We live in an age of paradox, with every trend seemingly matched by a counter-trend.

These dynamics have helped to reshape the world well beyond the sphere of commerce alone. Our newspapers today are filled with momentous and as yet unanswered questions. Are we facing a terrifying “clash of civilizations”? Can China maintain its extraordinary growth as a major global power or will its internal political, social, economic, and environmental tensions lead to implosion? Is aging, polarizing Europe in terminal decline or on the brink of its next renaissance? Will technology standards globalize and converge, or regionalize and fragment? Will free trade continue to override growing protectionist instincts? Are we on the brink of a new flu pandemic and, if so, how severe will it be? How fast, and how dramatic, will climate change prove? With entirely new business models being forged by mighty upstarts like Google and eBay, do we even know where our competition lies? There are two additional twists that can be thrown into this mix. First, we live in an age of paradox, with every trend seemingly matched by a counter-trend. For example, the economy is becoming increasingly intangible as we sharpen our focus on services, experiences, and virtualization, yet the physical economy matters more and more with the need to update critical infrastructure. The Nobel prize-winning physicist Niels Bohr summed up this tension well when he wrote:, “The opposite of a correct statement is a false statement. The opposite of a profound truth may well be another profound truth.”

Second, information is ubiquitous and instantaneous. What is “known” is a diminishing source of competitive advantage, so successful futures will increasingly be forged through mastery of the unknown.
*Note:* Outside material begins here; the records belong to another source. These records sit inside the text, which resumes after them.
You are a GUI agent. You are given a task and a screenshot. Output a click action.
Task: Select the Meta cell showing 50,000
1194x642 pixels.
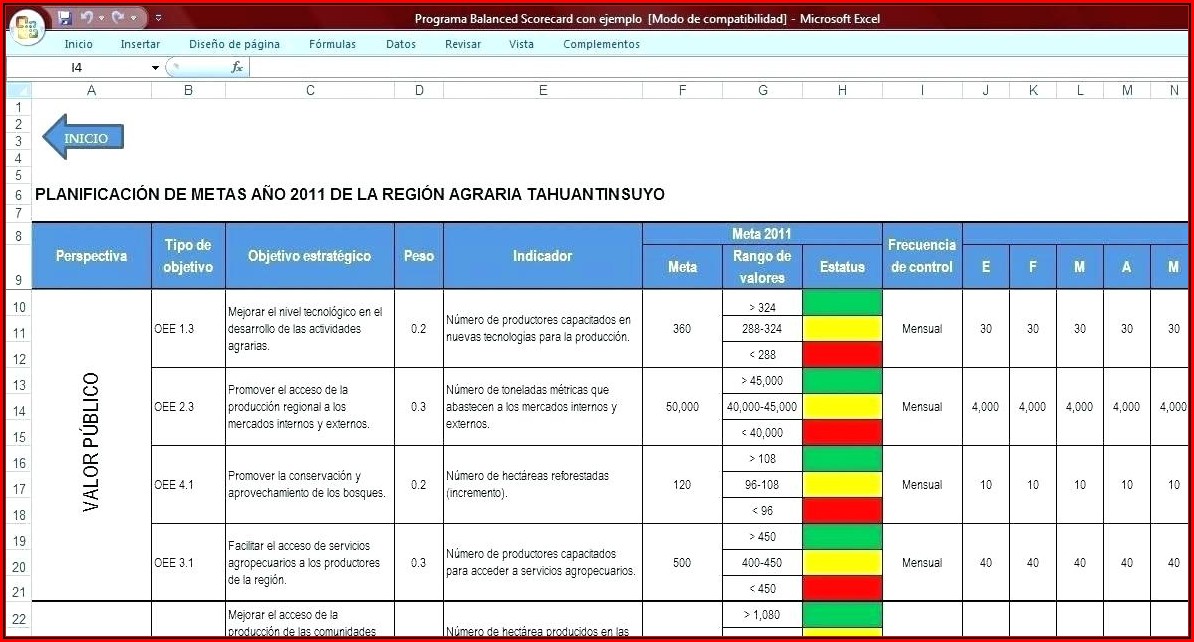click(x=682, y=407)
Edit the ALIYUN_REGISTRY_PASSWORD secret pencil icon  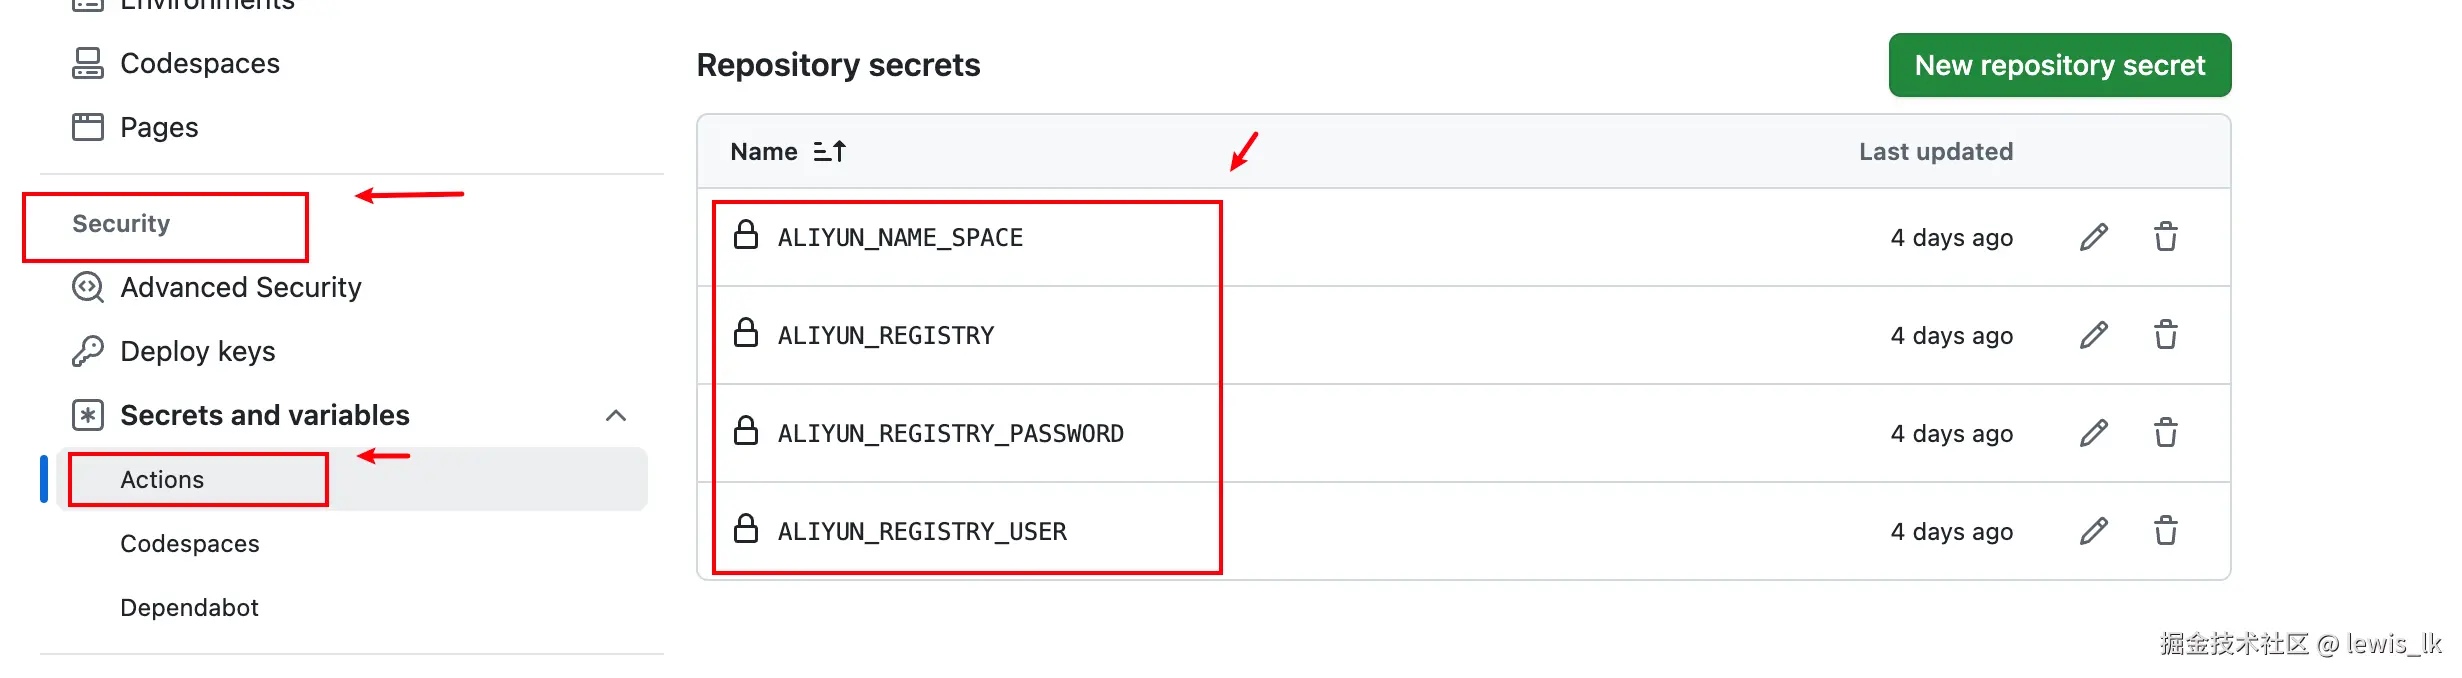click(2093, 433)
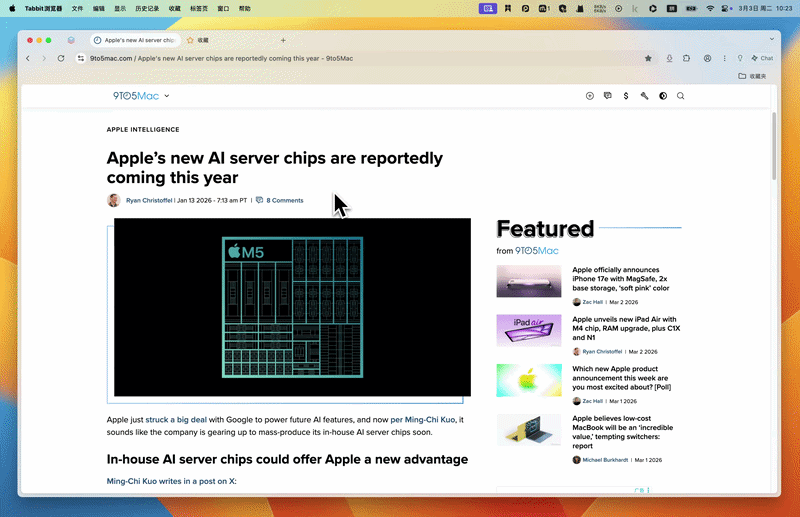Open the 历史记录 menu in the menu bar
The width and height of the screenshot is (800, 517).
pos(148,7)
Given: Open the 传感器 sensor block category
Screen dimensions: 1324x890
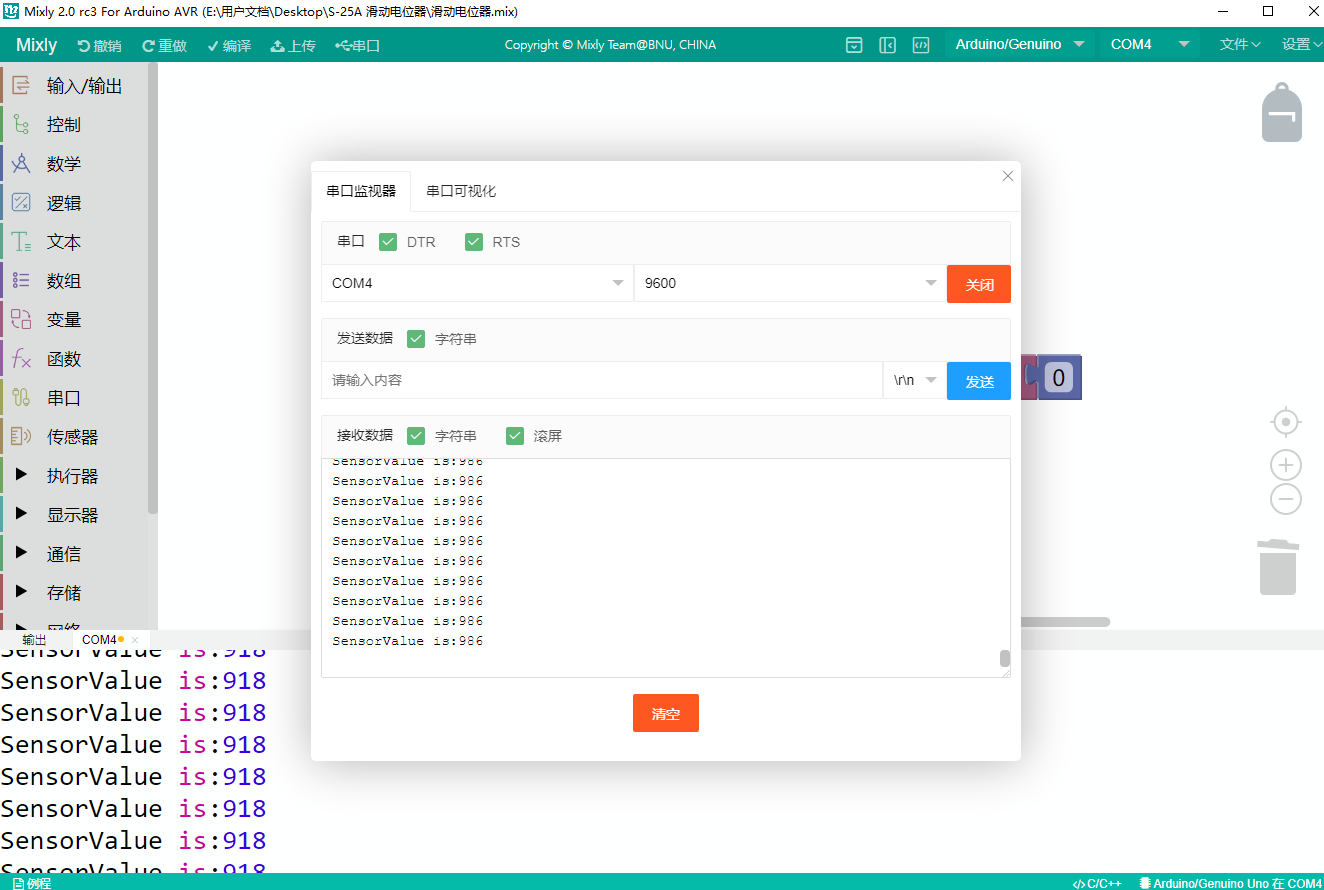Looking at the screenshot, I should point(72,437).

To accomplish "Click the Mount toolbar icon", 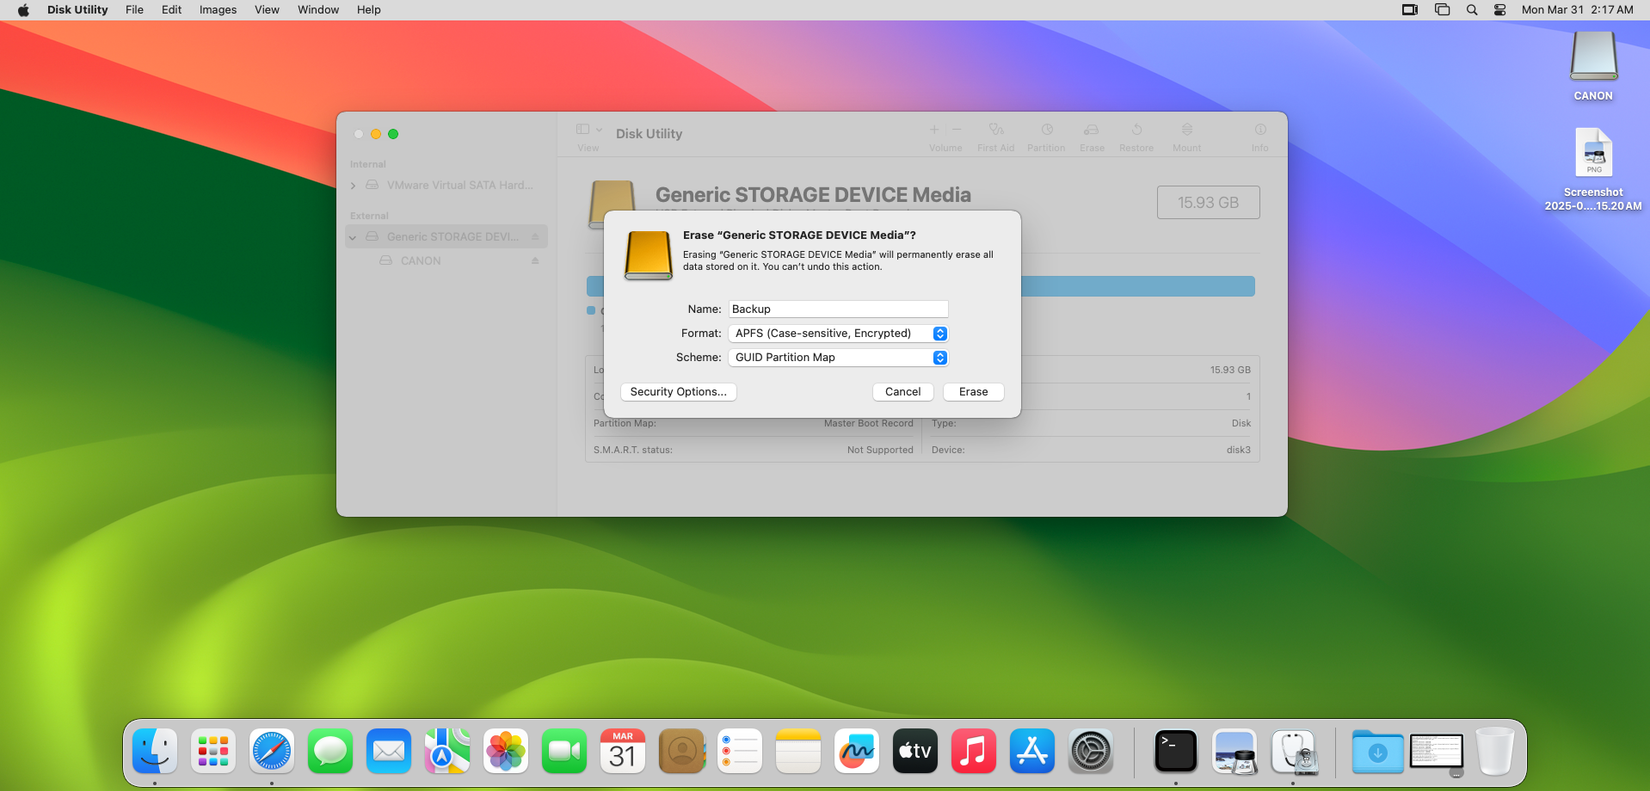I will pos(1186,131).
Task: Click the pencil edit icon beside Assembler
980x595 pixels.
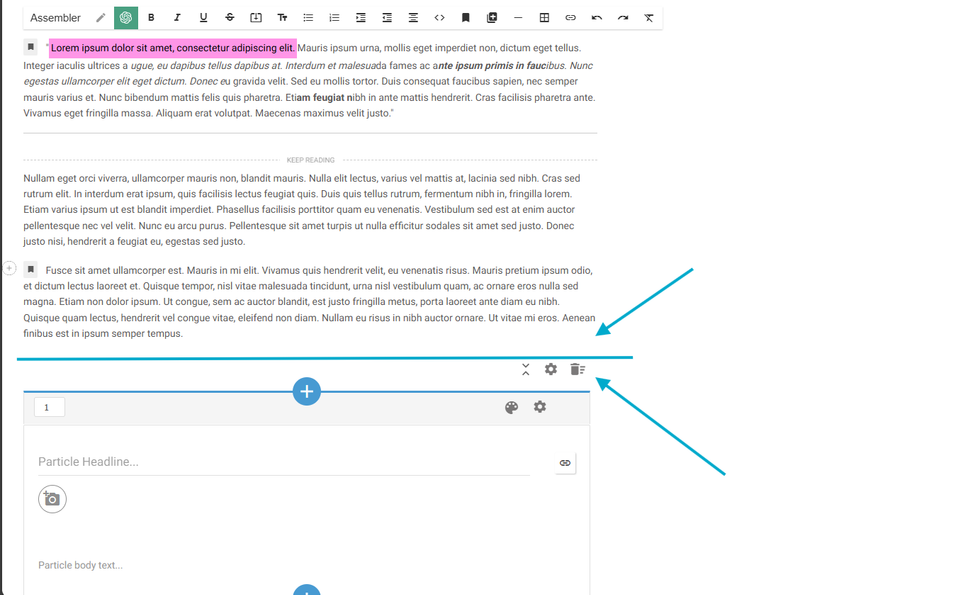Action: pos(100,18)
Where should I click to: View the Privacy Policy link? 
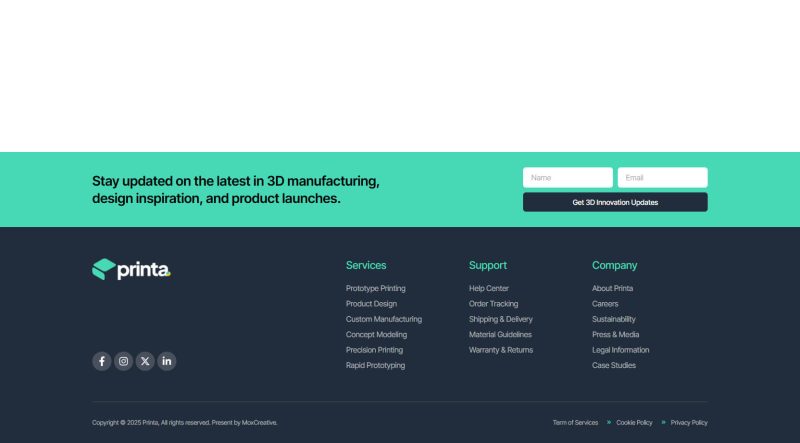[689, 423]
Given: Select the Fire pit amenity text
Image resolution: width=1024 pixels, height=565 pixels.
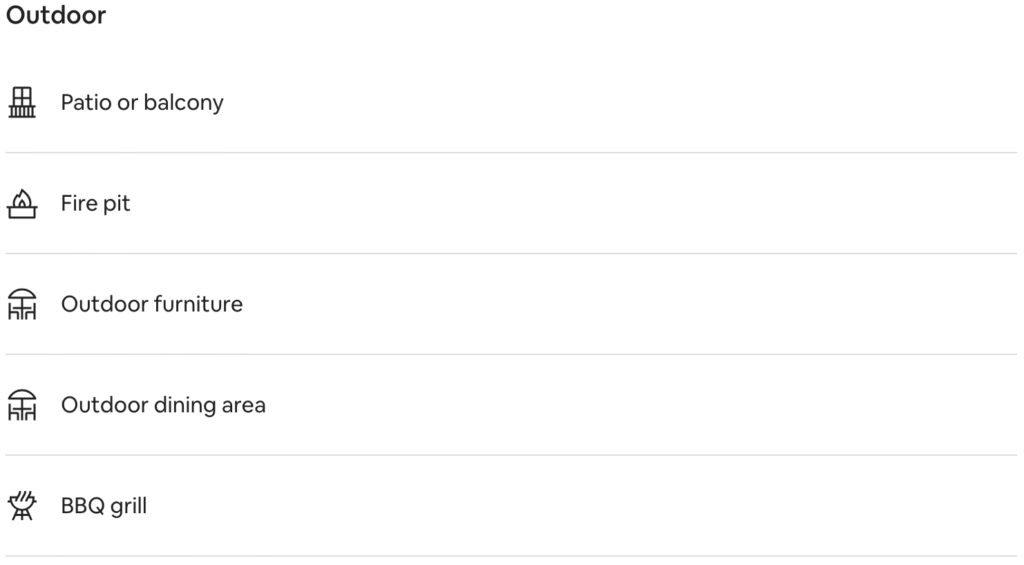Looking at the screenshot, I should 95,204.
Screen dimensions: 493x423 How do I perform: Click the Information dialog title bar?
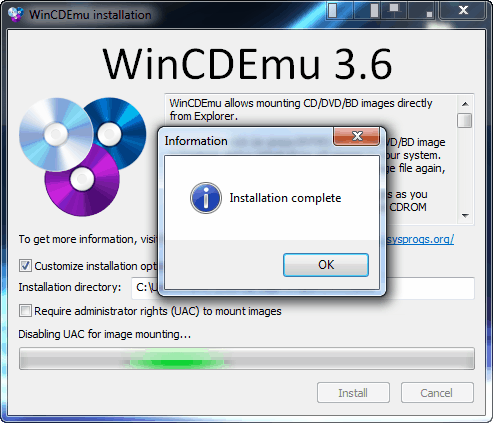248,141
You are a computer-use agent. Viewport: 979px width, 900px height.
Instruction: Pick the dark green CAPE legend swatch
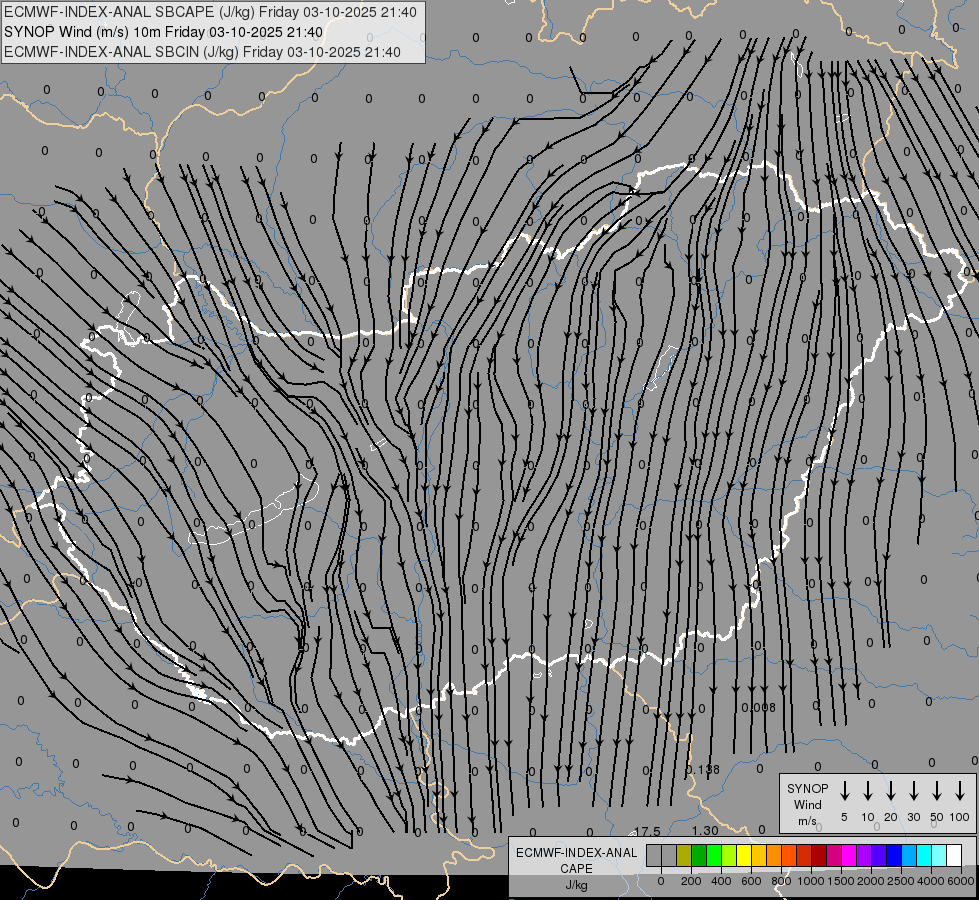point(699,855)

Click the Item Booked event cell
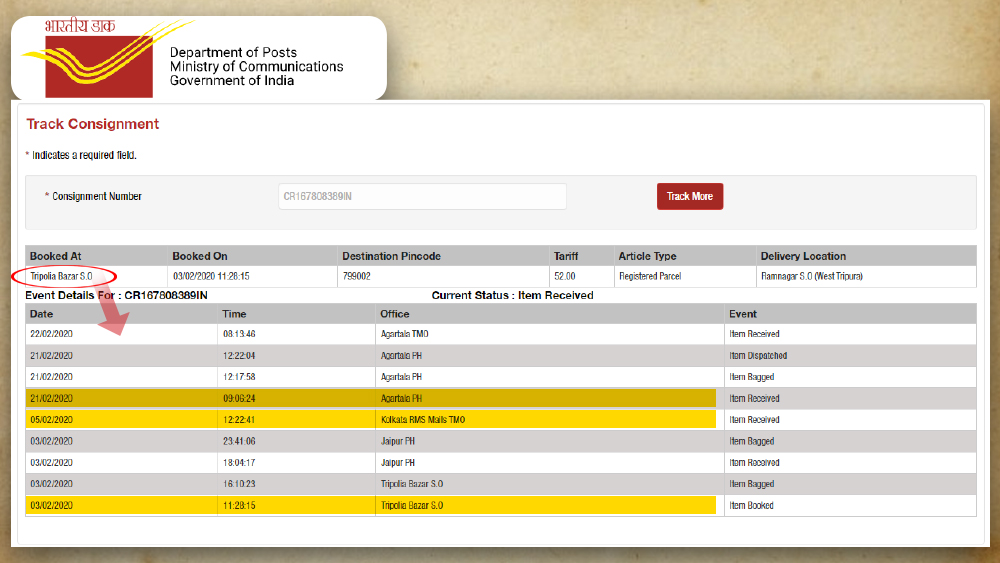point(752,506)
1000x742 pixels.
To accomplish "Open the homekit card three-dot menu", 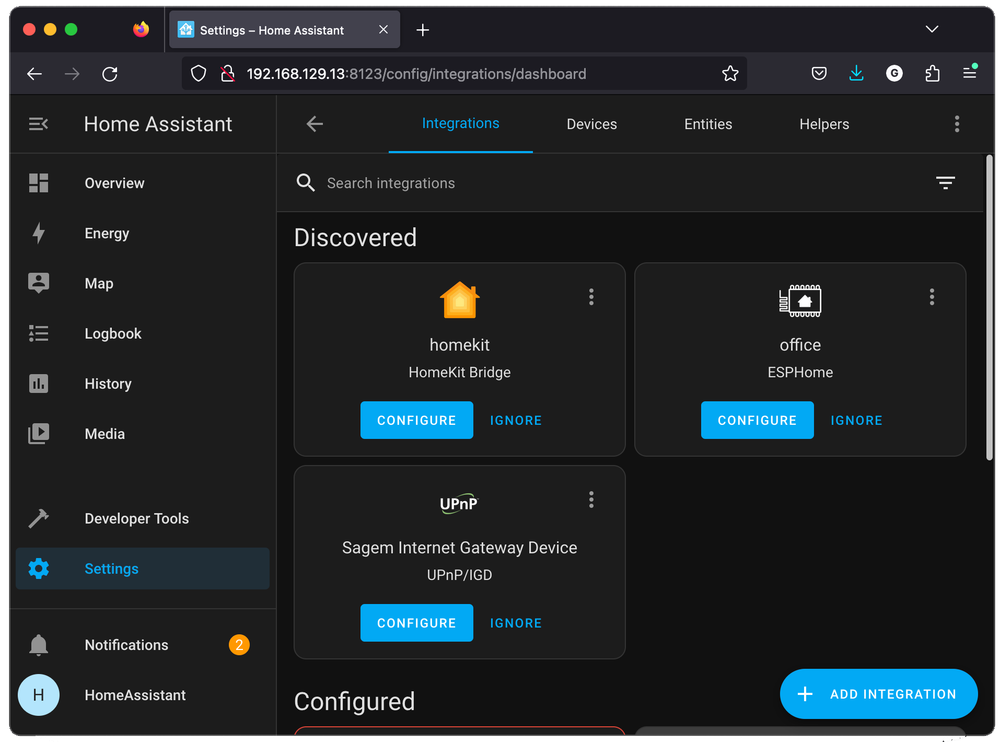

Yet paradox and the unknown are uncomfortable. Most of us have learned to present our bosses with answers and solutions, not questions and problems. But by adopting this approach and sticking to certain tried and tested strategies, we run the risk of using counterproductive coping mechanisms and ultimately moving backwards, rather than forwards. For example, we might try to:

    • Increase Control Through Centralization and Bureaucracy. Yet, was it really hard to predict that the formation of the U. S. Department of Homeland Security was unlikely to improve the effectiveness of any of the agencies swept under its monolithic umbrella?
    • Escape into “Busyness.”Are we becoming addicted to endless, relentless activity – empowered by the ubiquitous “Crackberries” and reinforced through constant, often unproductive meetings?All this motion seems to stem, at least in part, from a subconscious desire to avoid the discomfort of sitting in the mess and ambiguity of our times.
    • Rely on Metrics.But does boiling down the complexity of business realities into a few key numbers sometimes end up driving rather than measuring performance? As Einstein observed:, “Not everything that can be counted counts, and not everything that counts can be counted.”

TEAM TIP

Compile a list of people from outside your organization who might serve as key thought partners in both sensing trends and interpreting how those trends might affect the ways in which you operate in the future. Seek out people that Malcolm Gladwell, in his book The Tipping Point, refers to as “Mavens” – those who thrive on gathering information, evaluating it, and passing on relevant items. They might include vendors, researchers, consultants, bloggers, someone you connect with at a conference, futurists – anyone who passes along timely and useful tidbits that might inform the way you think about your organization’s challenges and opportunities.

  • Look for Scapegoats. Do we too often apportion blame and punish others for failures that may have been inevitable?The highest-level victims of this syndrome have been CEOs – turnover at the top has never been higher as executives face intense pressure to achieve guaranteed short-term results in a volatile, uncertain world.

    The effect of all this is that uncertainty can prevent the very learning that it so profoundly requires. The western ideals of secular modernity are based upon core concepts of certainty, such as empiricism, rationality, objectivity, analysis, and measurement. These remain critical values, but they are only part of our future and must be integrated with ways of thinking that rely as heavily on intuition, collective insight, emotional and spiritual intelligence, morality, and wisdom. This will be a difficult journey, especially for the traditionally hard-headed world of business. But, provided they can embrace and understand uncertainty, corporations are well positioned to establish new paradigms of human organization and learning.

How might we proceed? Following are six concepts that every business should consider. Each requires consistent effort and commitment, but none involves rocket science or prohibitive expense.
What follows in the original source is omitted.